3 May. Bistritz.1–Left Munich at 8:35 p. m., on 1st May, arriving at Vienna early next morning; should have arrived at 6:46, but train was an hour late. Buda-Pesth seems a wonderful place, from the glimpse which I got of it from the train and the little I could walk through the streets. I feared to go very far from the station, as we arrived late and would start as near the correct time as possible. The impression I had was that we were leaving the West and entering the East; the most western of splendid bridges over the Danube,2 which is here of noble width and depth, took us among the traditions of Turkish rule.
We left in pretty good time, and came after nightfall to Klausenburgh.3 Here I stopped for the night at the Hotel Royale. I had for dinner, or rather supper, a chicken done up some way with red pepper, which was very good but thirsty. (Mem., get recipe for Mina.) I asked the waiter, and he said it was called “paprika hendl,” and that, as it was a national dish, I should be able to get it anywhere along the Carpathians.4 I found my smattering of German very useful here; indeed, I don’t know how I should be able to get on without it.
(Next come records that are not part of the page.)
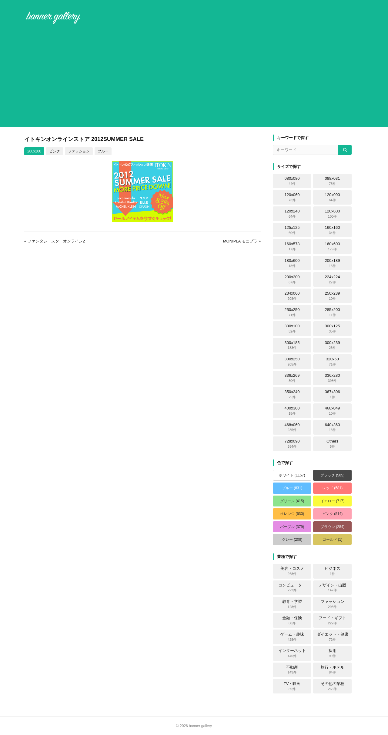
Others (332, 444)
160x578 (292, 246)
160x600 (332, 246)
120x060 (292, 197)
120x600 (332, 214)
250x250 (292, 312)
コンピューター (292, 588)
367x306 (332, 394)
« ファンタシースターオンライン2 (54, 241)
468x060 (292, 427)
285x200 (332, 312)
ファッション (79, 151)
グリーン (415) (292, 501)
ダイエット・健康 (332, 637)
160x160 (332, 230)
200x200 (34, 151)
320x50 (332, 361)
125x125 (292, 230)
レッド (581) (332, 488)
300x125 (332, 328)
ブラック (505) (332, 475)
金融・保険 (292, 620)
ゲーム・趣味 (292, 637)
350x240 (292, 394)
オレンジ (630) (292, 514)
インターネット (292, 653)
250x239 (332, 296)
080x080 (292, 181)
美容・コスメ (292, 571)
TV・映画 (292, 686)
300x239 (332, 345)
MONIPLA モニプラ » (242, 241)
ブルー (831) (292, 488)
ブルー (103, 151)
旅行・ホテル (332, 670)
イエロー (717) (332, 501)
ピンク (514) (332, 514)
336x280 (332, 378)
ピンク (54, 151)
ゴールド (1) (333, 539)
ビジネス (332, 571)
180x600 (292, 263)
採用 (332, 653)
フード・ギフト (332, 620)
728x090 (292, 444)
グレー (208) (292, 539)
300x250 (292, 361)
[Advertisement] (194, 77)
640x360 (332, 427)
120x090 (332, 197)
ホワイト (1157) (292, 475)
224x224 (332, 279)
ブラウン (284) (332, 527)
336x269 (292, 378)
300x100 (292, 328)
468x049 (332, 411)
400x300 (292, 411)
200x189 (332, 263)
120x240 (292, 214)
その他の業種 (332, 686)
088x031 (332, 181)
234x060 (292, 296)
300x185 (292, 345)
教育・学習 (292, 604)
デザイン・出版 (332, 588)
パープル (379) (292, 527)
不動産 (292, 670)
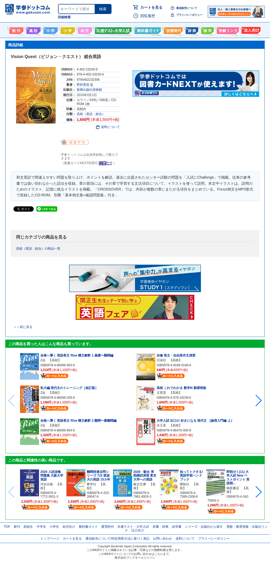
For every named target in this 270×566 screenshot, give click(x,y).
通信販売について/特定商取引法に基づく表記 (117, 538)
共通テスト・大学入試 (112, 29)
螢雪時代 (173, 29)
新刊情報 (15, 29)
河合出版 (46, 484)
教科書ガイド (147, 29)
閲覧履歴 (147, 16)
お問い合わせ (162, 538)
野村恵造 (83, 85)
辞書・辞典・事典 (191, 29)
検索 (103, 9)
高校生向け (32, 29)
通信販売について (186, 8)
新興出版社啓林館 (89, 90)
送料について (108, 127)
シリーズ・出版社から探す (204, 527)
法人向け (250, 29)
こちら (158, 553)
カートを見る (151, 7)
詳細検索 (64, 17)
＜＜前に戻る (22, 327)
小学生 (54, 527)
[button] (258, 400)
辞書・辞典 (160, 527)
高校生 (28, 527)
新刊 (17, 527)
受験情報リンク (227, 29)
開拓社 (184, 484)
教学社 (91, 484)
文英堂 (161, 392)
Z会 (42, 360)
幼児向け (84, 29)
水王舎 (161, 425)
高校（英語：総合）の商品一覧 (38, 248)
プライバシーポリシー (189, 14)
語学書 (207, 29)
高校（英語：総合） (91, 114)
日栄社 (161, 360)
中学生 (41, 527)
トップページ (49, 538)
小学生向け (67, 29)
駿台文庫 (139, 484)
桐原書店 (232, 488)
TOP (7, 527)
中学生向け (50, 29)
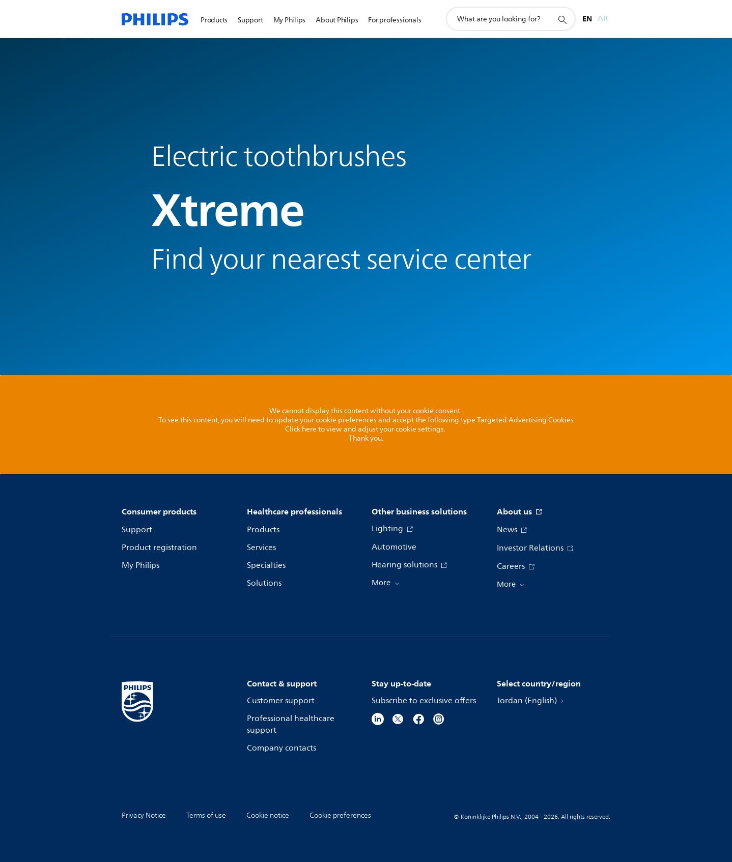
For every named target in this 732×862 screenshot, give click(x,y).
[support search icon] (562, 19)
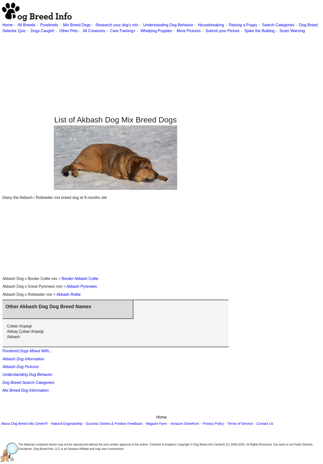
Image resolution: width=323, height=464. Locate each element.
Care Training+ (123, 31)
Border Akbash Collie (80, 279)
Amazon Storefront (185, 424)
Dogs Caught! (43, 31)
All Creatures (94, 31)
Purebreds (49, 25)
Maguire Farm (156, 424)
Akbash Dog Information (23, 359)
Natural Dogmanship (67, 424)
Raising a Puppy (243, 25)
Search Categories (278, 25)
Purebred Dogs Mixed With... (27, 351)
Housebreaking (211, 25)
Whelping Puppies (156, 31)
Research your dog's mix (116, 25)
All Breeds (26, 25)
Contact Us (264, 424)
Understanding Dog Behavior (168, 25)
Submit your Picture (222, 31)
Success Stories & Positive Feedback (114, 424)
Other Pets (68, 31)
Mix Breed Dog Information (25, 390)
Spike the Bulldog (259, 31)
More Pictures (189, 31)
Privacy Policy (213, 424)
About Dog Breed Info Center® (24, 424)
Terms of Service (240, 424)
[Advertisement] (146, 68)
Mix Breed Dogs (77, 25)
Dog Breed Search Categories (28, 382)
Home (7, 25)
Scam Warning (292, 31)
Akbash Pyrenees (81, 286)
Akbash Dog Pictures (20, 367)
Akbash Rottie (68, 294)
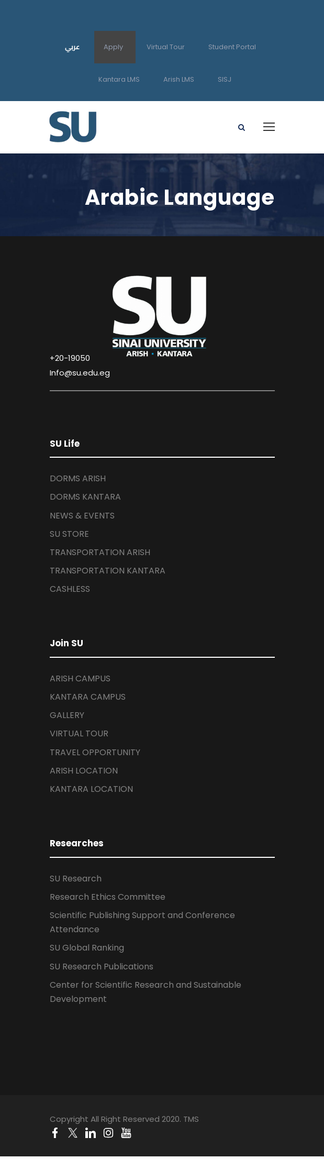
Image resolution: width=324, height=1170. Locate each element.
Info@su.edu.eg (80, 372)
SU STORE (69, 534)
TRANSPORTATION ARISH (100, 552)
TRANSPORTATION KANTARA (107, 571)
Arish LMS (178, 79)
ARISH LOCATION (84, 771)
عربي (72, 46)
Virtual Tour (166, 47)
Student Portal (232, 47)
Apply (113, 47)
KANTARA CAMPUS (88, 697)
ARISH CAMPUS (80, 678)
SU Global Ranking (87, 948)
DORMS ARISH (78, 478)
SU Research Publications (101, 967)
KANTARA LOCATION (91, 789)
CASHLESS (70, 589)
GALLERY (67, 715)
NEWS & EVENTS (82, 516)
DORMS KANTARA (85, 497)
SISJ (224, 79)
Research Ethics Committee (107, 897)
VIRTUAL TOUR (79, 733)
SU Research (76, 879)
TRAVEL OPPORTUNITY (95, 752)
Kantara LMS (119, 79)
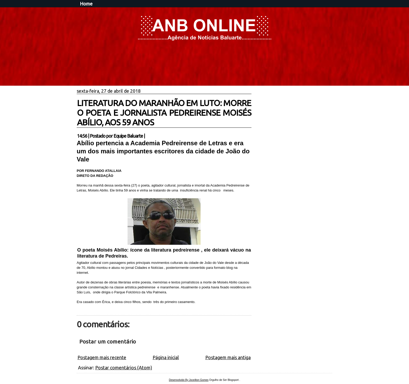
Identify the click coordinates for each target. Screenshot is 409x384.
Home (86, 3)
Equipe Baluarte (128, 135)
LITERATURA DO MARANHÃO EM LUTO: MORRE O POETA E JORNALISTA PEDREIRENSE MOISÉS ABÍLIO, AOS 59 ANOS (164, 112)
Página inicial (166, 357)
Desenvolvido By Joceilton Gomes (189, 380)
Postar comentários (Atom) (123, 367)
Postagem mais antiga (228, 357)
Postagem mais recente (101, 357)
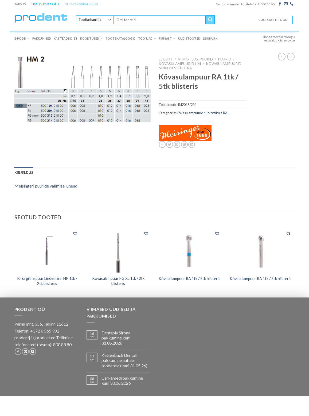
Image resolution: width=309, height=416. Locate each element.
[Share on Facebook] (162, 144)
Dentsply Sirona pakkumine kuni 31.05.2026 (115, 337)
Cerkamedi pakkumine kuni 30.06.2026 (122, 380)
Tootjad (147, 38)
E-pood (22, 38)
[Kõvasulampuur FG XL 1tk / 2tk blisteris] (118, 250)
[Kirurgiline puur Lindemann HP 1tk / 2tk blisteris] (47, 250)
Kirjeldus (23, 172)
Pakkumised (41, 38)
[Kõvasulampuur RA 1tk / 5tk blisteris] (189, 250)
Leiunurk (210, 38)
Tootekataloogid (120, 38)
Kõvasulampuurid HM (180, 64)
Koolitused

Having had some time at my disposal when in London, I had visited the British Museum,5 and made search among the books and maps in the library regarding Transylvania: it had struck me that some foreknowledge of the country could hardly fail to have some importance in dealing with a nobleman of that country. I find that the district he named is in the extreme east of the country, just on the borders of three states, Transylvania, Moldavia and Bukovina,6 in the midst of the Carpathian mountains; one of the wildest and least known portions of Europe. I was not able to light on any map or work giving the exact locality of the Castle Dracula, as there are no maps of this country as yet to compare with our own Ordnance Survey maps;7 but I found that Bistritz, the post town named by Count Dracula, is a fairly well-known place. I shall enter here some of my notes, as they may refresh my memory when I talk over my travels with Mina.

In the population of Transylvania there are four distinct nationalities: Saxons in the South, and mixed with them the Wallachs, who are the descendants of the Dacians; Magyars in the West, and Szekelys8 in the East and North. I am going among the latter, who claim to be descended from Attila and the Huns. This may be so, for when the Magyars conquered the country in the eleventh century they found the Huns settled in it. I read that every known superstition in the world is gathered into the horseshoe of the Carpathians, as if it were the centre of some sort of imaginative whirlpool; if so my stay may be very interesting. (Mem., I must ask the Count all about them.)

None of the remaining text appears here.